╭─ Records provided

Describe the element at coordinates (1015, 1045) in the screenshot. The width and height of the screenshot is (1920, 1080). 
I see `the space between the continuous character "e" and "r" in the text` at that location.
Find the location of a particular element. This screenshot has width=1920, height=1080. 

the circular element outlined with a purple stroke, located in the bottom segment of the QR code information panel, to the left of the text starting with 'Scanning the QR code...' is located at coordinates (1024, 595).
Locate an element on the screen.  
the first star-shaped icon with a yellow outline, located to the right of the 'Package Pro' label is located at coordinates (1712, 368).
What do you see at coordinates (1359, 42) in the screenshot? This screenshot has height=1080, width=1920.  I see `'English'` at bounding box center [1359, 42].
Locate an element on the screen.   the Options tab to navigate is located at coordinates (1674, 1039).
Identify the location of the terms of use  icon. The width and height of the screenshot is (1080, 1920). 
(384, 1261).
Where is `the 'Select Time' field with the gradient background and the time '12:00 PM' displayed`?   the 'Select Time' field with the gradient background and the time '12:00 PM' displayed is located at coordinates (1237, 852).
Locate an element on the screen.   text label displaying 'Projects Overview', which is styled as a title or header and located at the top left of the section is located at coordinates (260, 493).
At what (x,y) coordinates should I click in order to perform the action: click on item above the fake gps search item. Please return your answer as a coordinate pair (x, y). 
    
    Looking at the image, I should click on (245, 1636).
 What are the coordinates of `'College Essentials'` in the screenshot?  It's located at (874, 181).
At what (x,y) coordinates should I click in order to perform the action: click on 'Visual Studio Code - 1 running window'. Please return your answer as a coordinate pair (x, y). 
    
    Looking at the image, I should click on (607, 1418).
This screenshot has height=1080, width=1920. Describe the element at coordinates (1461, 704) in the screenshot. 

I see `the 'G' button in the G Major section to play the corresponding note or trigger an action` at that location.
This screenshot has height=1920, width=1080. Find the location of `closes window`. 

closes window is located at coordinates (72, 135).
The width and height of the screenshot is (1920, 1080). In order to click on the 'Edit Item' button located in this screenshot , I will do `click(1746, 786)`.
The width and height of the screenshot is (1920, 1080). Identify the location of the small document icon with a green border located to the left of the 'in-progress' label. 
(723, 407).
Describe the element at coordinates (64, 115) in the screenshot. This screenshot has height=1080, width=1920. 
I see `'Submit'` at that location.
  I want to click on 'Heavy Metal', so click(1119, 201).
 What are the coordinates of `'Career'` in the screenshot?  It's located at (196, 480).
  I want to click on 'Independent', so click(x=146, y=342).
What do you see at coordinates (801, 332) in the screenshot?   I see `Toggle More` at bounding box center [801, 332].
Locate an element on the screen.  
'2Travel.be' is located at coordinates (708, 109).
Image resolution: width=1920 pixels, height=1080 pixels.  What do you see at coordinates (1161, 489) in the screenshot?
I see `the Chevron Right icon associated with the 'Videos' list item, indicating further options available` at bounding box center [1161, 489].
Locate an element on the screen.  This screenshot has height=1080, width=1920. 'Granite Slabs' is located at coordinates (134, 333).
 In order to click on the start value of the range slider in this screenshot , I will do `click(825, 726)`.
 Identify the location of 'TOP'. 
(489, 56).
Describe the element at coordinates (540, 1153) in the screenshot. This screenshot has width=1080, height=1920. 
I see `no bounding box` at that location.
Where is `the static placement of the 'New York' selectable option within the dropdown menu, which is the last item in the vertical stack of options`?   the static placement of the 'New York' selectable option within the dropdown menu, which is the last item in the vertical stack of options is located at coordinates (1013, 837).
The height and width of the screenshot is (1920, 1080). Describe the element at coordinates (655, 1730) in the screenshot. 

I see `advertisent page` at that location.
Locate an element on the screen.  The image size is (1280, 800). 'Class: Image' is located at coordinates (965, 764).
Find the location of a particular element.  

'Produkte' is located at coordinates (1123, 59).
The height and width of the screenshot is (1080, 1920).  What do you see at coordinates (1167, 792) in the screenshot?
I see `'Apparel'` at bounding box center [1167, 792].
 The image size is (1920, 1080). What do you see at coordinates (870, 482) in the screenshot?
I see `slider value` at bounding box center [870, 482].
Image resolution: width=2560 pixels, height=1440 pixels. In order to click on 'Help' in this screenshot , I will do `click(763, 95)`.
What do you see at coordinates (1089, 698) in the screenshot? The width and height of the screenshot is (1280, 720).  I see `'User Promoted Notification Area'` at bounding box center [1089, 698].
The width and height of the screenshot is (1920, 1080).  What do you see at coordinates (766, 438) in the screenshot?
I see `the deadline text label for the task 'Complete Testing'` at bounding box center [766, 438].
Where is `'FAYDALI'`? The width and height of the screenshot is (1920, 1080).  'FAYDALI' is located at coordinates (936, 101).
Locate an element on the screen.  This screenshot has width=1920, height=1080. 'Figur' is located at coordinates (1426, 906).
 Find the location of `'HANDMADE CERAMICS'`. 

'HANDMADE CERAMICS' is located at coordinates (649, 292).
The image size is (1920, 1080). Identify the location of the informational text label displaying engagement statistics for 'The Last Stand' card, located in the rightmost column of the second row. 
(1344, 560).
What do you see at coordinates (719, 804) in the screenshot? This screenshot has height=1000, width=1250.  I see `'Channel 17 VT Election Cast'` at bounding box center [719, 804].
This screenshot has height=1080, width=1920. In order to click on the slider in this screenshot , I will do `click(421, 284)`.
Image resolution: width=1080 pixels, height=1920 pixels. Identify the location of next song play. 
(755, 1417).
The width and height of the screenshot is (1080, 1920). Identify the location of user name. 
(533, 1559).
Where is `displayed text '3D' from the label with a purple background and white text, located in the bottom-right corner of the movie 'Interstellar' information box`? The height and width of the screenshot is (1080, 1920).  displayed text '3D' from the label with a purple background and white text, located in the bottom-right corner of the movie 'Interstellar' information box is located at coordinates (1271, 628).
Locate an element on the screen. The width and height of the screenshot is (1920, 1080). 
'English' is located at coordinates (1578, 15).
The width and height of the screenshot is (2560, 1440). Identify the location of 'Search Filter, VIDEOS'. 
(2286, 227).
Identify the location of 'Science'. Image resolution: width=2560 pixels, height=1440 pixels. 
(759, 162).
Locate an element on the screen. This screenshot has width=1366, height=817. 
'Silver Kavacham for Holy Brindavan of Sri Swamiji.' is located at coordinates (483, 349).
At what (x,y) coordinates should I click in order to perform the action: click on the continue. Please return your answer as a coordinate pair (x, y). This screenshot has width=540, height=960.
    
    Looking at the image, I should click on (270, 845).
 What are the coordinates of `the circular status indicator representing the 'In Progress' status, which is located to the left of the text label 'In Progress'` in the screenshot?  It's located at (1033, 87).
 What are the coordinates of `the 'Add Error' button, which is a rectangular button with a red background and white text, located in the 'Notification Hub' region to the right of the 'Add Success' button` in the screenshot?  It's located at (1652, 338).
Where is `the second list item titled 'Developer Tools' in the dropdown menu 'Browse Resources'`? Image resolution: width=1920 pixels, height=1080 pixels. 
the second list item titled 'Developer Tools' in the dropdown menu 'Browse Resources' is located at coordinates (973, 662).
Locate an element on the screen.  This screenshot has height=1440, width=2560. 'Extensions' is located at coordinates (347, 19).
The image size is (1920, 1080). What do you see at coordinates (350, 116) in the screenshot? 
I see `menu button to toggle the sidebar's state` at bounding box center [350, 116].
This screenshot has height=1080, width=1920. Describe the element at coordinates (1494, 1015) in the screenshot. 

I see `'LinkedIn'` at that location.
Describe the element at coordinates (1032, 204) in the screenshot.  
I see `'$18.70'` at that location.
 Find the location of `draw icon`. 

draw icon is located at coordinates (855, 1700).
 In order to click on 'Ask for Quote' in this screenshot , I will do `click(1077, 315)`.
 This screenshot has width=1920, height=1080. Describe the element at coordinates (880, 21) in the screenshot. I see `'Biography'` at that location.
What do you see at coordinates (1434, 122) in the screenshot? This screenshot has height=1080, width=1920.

╰─

:: Exercise task ::
Find every line in the records that contains the word "displayed" and copy each one out in full.

:: Exercise response ::
Where is `the 'Select Time' field with the gradient background and the time '12:00 PM' displayed`?   the 'Select Time' field with the gradient background and the time '12:00 PM' displayed is located at coordinates (1237, 852).
Where is `displayed text '3D' from the label with a purple background and white text, located in the bottom-right corner of the movie 'Interstellar' information box`? The height and width of the screenshot is (1080, 1920).  displayed text '3D' from the label with a purple background and white text, located in the bottom-right corner of the movie 'Interstellar' information box is located at coordinates (1271, 628).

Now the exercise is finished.